**PASSAGE GIVEN:**

═══

1. The Monitor — Titus Andronicus (XL): Patrick Stickles and his crew of unruly punk-Springsteen Jerseyites mix up their mythologies on this bravura second album, named after the Union Navy ironclad and launched with a pre-presidential quotation from Abraham Lincoln. For Stickles, the recurrent Civil War imagery ties into his own personal advance into and retreat from Southern territory, but he gets off on the era's union of elegant language and righteous anger, and the band evokes the enormity of that historical moment as something of a rebuke to their own generational torpor. Like abolitionist hero William Lloyd Garrison, also quoted, they do not wish to think, speak, or write with moderation. And they will be heard. Loudly. For this scalawag, in a year when "Confederate heritage" came roaring back, nothing else matched it.

═══

**RECORDS PROVIDED:**
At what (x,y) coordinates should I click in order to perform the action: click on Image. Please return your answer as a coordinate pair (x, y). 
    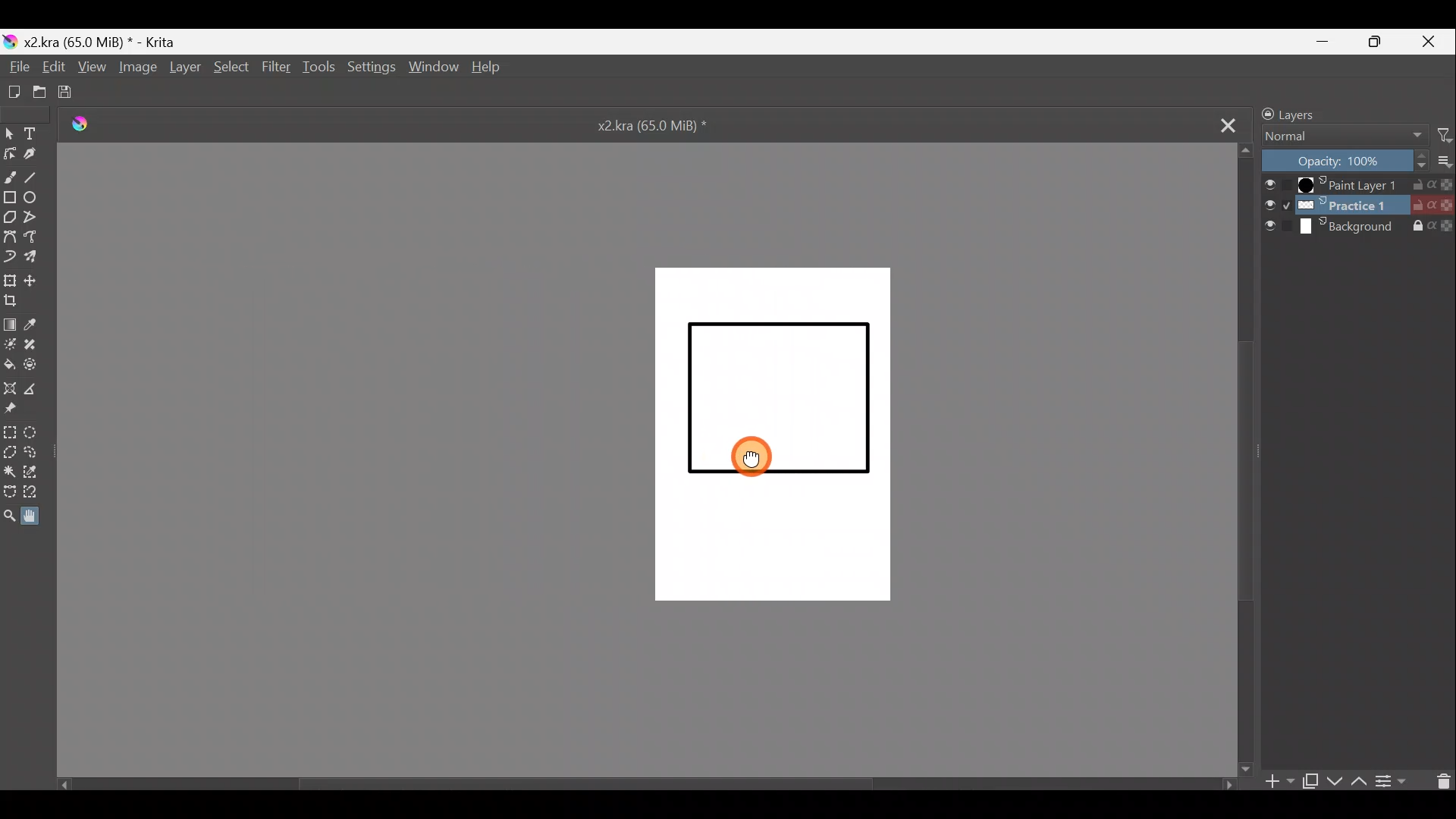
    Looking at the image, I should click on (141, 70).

═══

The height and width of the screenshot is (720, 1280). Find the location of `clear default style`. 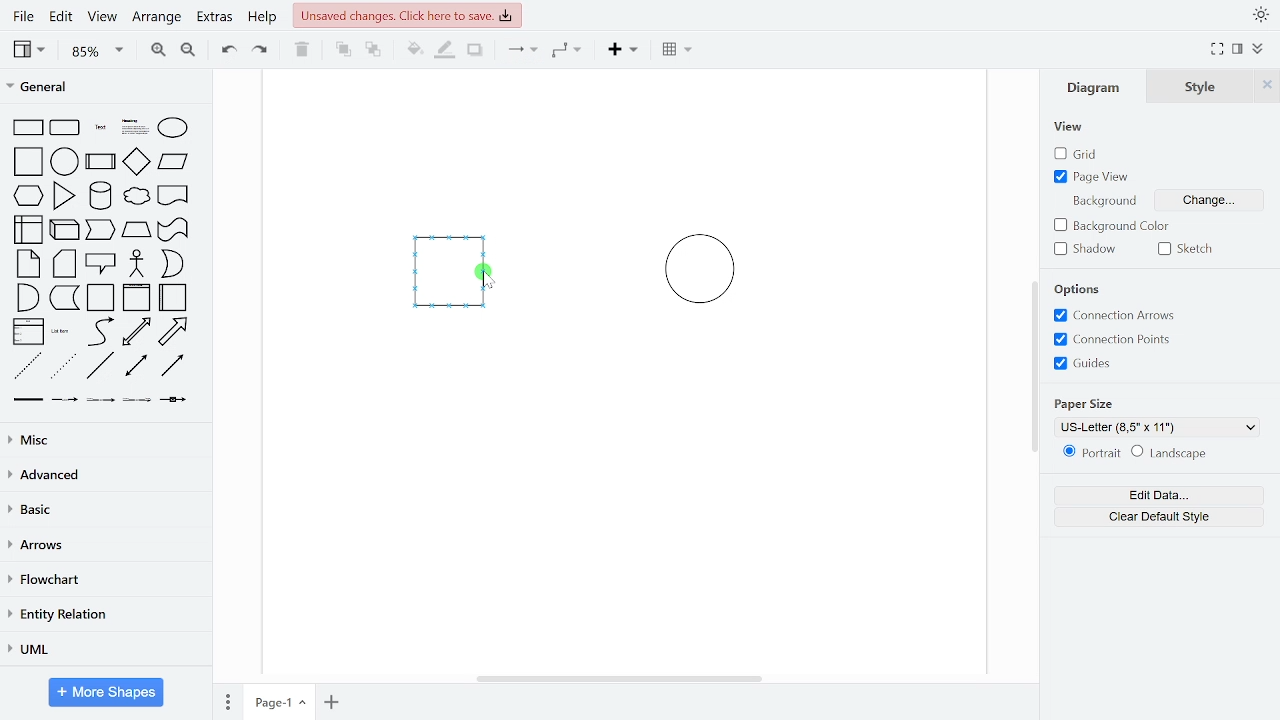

═══

**GOAL A:** Return the part of the album review starting with "1. The Monitor" and going on through "else matched it.".
**GOAL B:** According to the album review, what is The Monitor named after?
The material has no connection to the album review.

**EXERCISE RESULT A:**
1. The Monitor — Titus Andronicus (XL): Patrick Stickles and his crew of unruly punk-Springsteen Jerseyites mix up their mythologies on this bravura second album, named after the Union Navy ironclad and launched with a pre-presidential quotation from Abraham Lincoln. For Stickles, the recurrent Civil War imagery ties into his own personal advance into and retreat from Southern territory, but he gets off on the era's union of elegant language and righteous anger, and the band evokes the enormity of that historical moment as something of a rebuke to their own generational torpor. Like abolitionist hero William Lloyd Garrison, also quoted, they do not wish to think, speak, or write with moderation. And they will be heard. Loudly. For this scalawag, in a year when "Confederate heritage" came roaring back, nothing else matched it.

**EXERCISE RESULT B:** The Union Navy ironclad.